The Boston City Council passed an ordinance Wednesday banning all city-sponsored travel to North Carolina, according to Dan Sibor, chief of staff for City Councilor Josh Zakim.
Zakim filed the ordinance on March 28 as a result of a recently passed law in North Carolina, according to a press release from the same day. The ordinance stated that the North Carolina legislation, known as House Bill 2, is discriminatory.
“HB 2 bars people in North Carolina from using restrooms that do not match their birth gender, thereby officially sanctioning discrimination against the transgender community,” the ordinance stated. “… HB 2 not only adopts a statewide antidiscrimination law that altogether fails to account for the LGBTQ community, but also prevents North Carolina’s cities and towns from adopting stronger local antidiscrimination laws.”
HB 2 defines biological sex as “the physical condition of being male or female, which is stated on a person’s birth certificate.” The legislation requires that schools mandate students to use restrooms designated for their biological sex.
“Local boards of education shall require every multiple occupancy bathroom or changing facility that is designated for student use to be designated for and used only by students based on their biological sex,” the bill stated.
Zakim’s ordinance stated that it is the duty of other cities to stand up against discrimination.
“Basic concepts of human and civil rights dictate that discrimination based on another’s gender identity or sexual orientation is inherently wrong,” the ordinance stated. “… The City of Boston prides itself as a place where discrimination is not tolerated and where we lead on issues of LGBTQ equality … The City of Boston has a duty to promote social justice and combat social oppression whenever able.”
Sibor said Zakim filed the ordinance because he felt Boston could not condone intolerant laws such as HB 2.
“The reason behind it is simply that the law passed in North Carolina is discriminatory,” Sibor said. “And in the councilor’s opinion, it was targeted at the transgender community specifically, but also the LBGT community, unfairly. He felt it was incumbent for the city to put its money where its mouth is and stand up.”
Zakim said in the release that Boston residents and officials should not allow such legislation to pass without a response.
“In Boston we take great pride in leading on issues of social justice and LGBTQ equality, and we have a continuing obligation to uphold this mission whenever there is an opportunity to do so,” Zakim said in the release. “That includes standing up and speaking out in the face of oppression and discrimination. [HB] 2 disrespects and denigrates all LBGTQ individuals who set foot in North Carolina.”
The ordinance cited three specific exceptions to the ban on city-financed travel to North Carolina: to “enforce the laws of the City of Boston or the Commonwealth of Massachusetts,” to “meet a contractual obligation” or to “protect the public health and safety of the people of the City of Boston.”
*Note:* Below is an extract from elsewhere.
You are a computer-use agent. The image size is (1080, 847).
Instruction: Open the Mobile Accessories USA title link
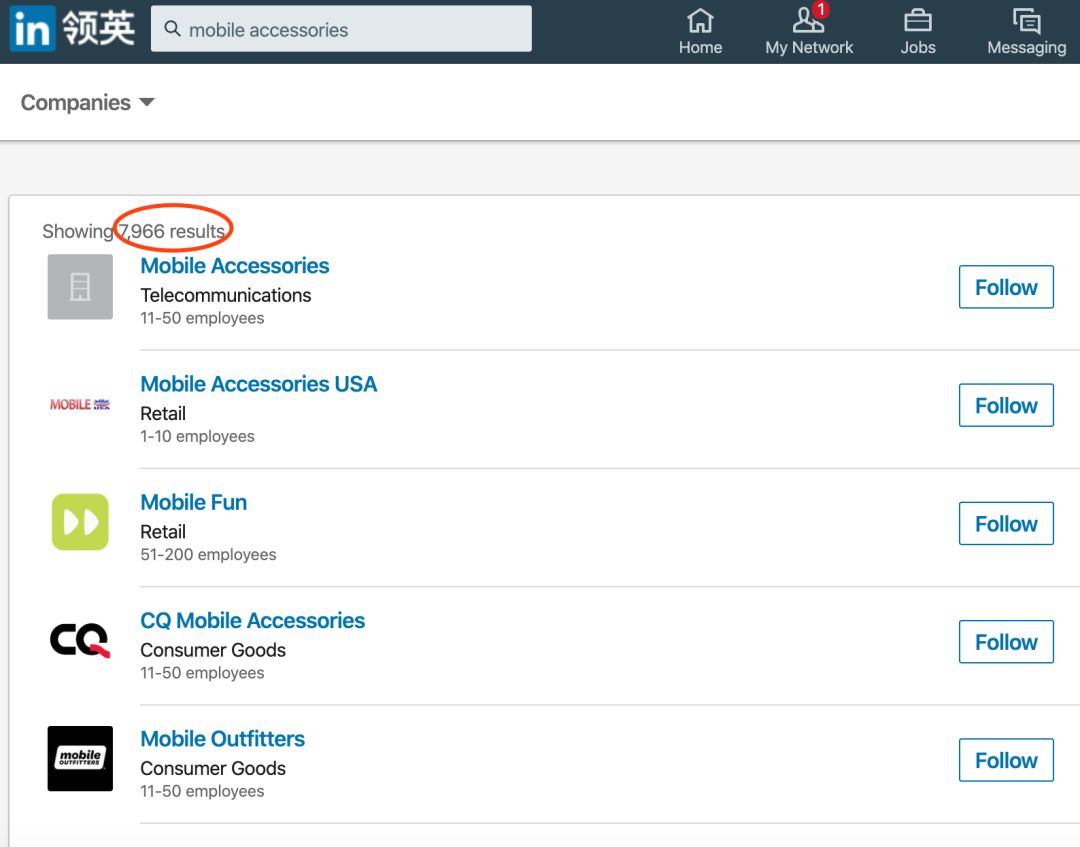coord(258,384)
Several Boston residents spoke out in support of the City Council’s decision to pass the ordinance.
Lindsay Shafer, 32, of the West End, said she was pleased to hear of the City Council’s actions.
“I think it’s great that City Council actually passed it,” she said. “It’s one thing for it to be filed, but I’m glad all of our City Council took action against this law.”
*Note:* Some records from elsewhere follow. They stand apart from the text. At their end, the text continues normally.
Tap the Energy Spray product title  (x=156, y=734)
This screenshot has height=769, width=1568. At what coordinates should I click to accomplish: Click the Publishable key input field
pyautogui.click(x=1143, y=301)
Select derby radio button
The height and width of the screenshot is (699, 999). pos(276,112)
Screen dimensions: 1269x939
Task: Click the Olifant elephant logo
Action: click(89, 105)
Katharine Brine, 25, of Back Bay, said it’s good for major city governments to stand up for what they believe in.
“Since Boston is such a progressive city,” she said. “I’m glad that the city wants to stand up for its ideas and stand up against discrimination.”
Kate Souza, 33, of South Boston, said she was shocked to hear about HB 2.
“It’s ridiculous that today, states are still passing laws that are discriminatory,” she said. “I think we’re moving forward, and then I hear something like this. I just can’t believe that was actually passed.”